In the Valley of the Shadow

Though Thanksgiving is one of my absolute favorite times of the year (second only to Christmas), it has a shadow cast over it this year. Holidays are all about family, and if a huge part of your family is missing....celebrating can be hard. Most days, though, I am doing well. I am doing better than I ever expected. For that I am very thankful.

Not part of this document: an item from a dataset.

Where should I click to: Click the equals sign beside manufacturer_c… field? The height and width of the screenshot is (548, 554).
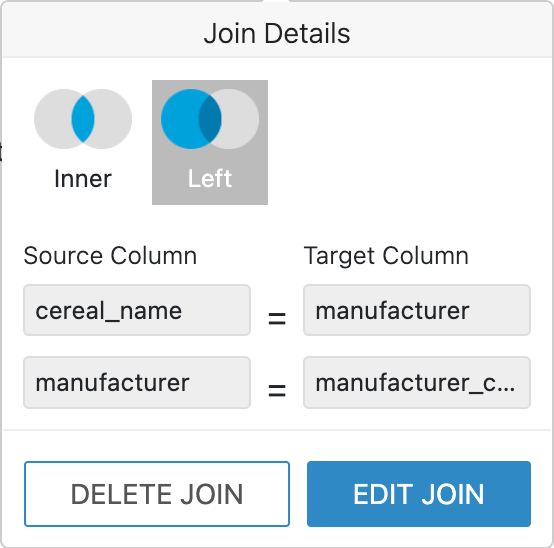(x=277, y=391)
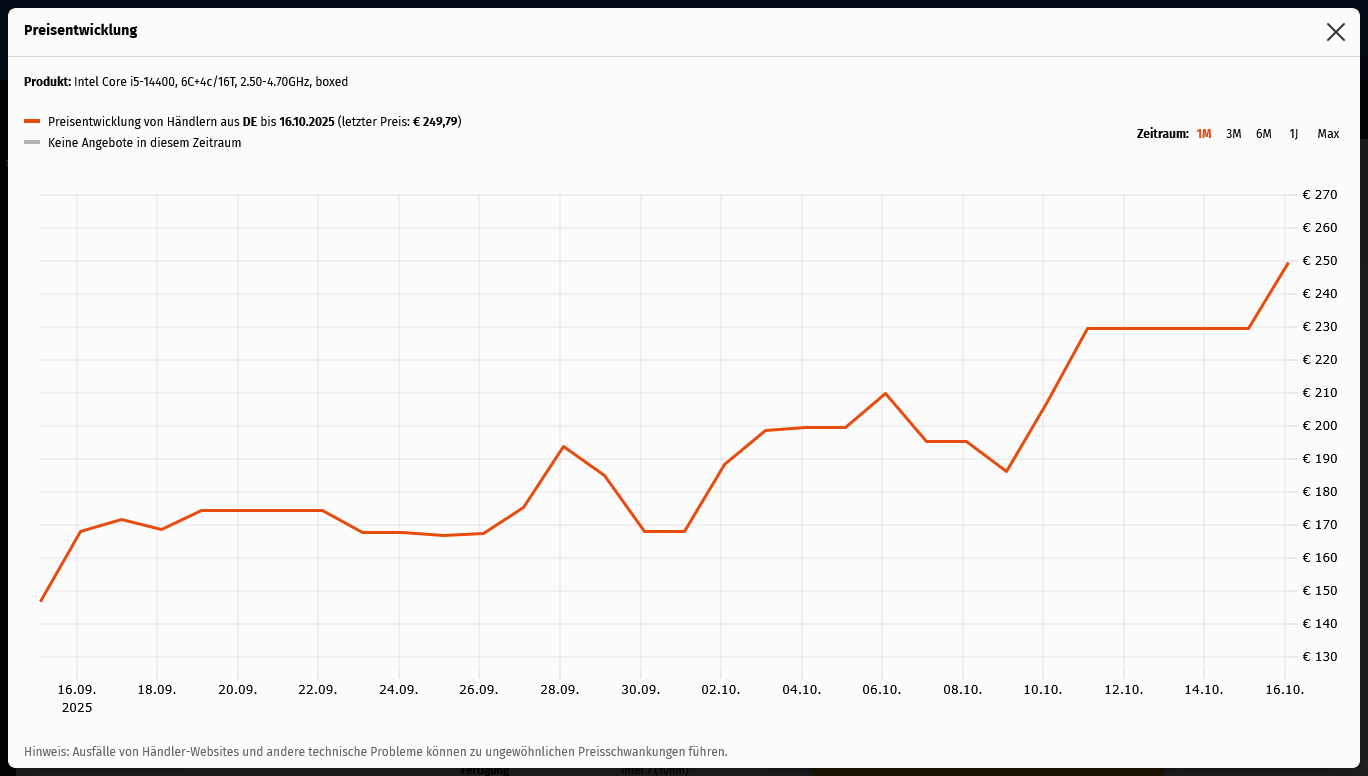
Task: Click the '16.09. 2025' x-axis label
Action: click(76, 698)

I just read C.S. Lewis' "A Grief Observed," which is a short collection of notes from his journal after his wife died on cancer. I think it is the best possible book on grief, because it is not trying to comfort or explain or console....it is simply his raw, unvarnished thoughts in the midst of extreme pain. This passage really spoke to what exactly I feel right now:

"Getting over it so soon? But the words are ambiguous. To say the patient is getting over it after an operation for appendicitis is one thing; after he's had his leg off it is quite another. After that operation either the wounded stump heals or the man dies. If it heals, the fierce, continuous pain will stop. Presently he'll get back his strength and be able to stump about on his wooden leg. He has "got over it". But he will probably have recurrent pains in the stump all his life, and perhaps pretty bad ones; and he will always be a one-legged man. There will hardly be any moment when he forgets it. Bathing, dressing, sitting down and getting up again, even lying in bed, will all be different. His whole way of life will be changed. All sorts of pleasures and activities that he once took for granted will have to be simply written off. Duties too. At present I am learning to get about on crutches. Perhaps I shall presently be given a wooden leg. But I shall never be a biped again.....
How often--will it be for always?--how often will the vast emptiness astonish me like a complete novelty and make me say, “I never realized my loss till this moment?” The same leg is cut off time after time. The first plunge of the knife into the flesh is felt again and again."

i need to remember this every day

"Worry does not empty tomorrow of its sorrow. It empties today of its strength."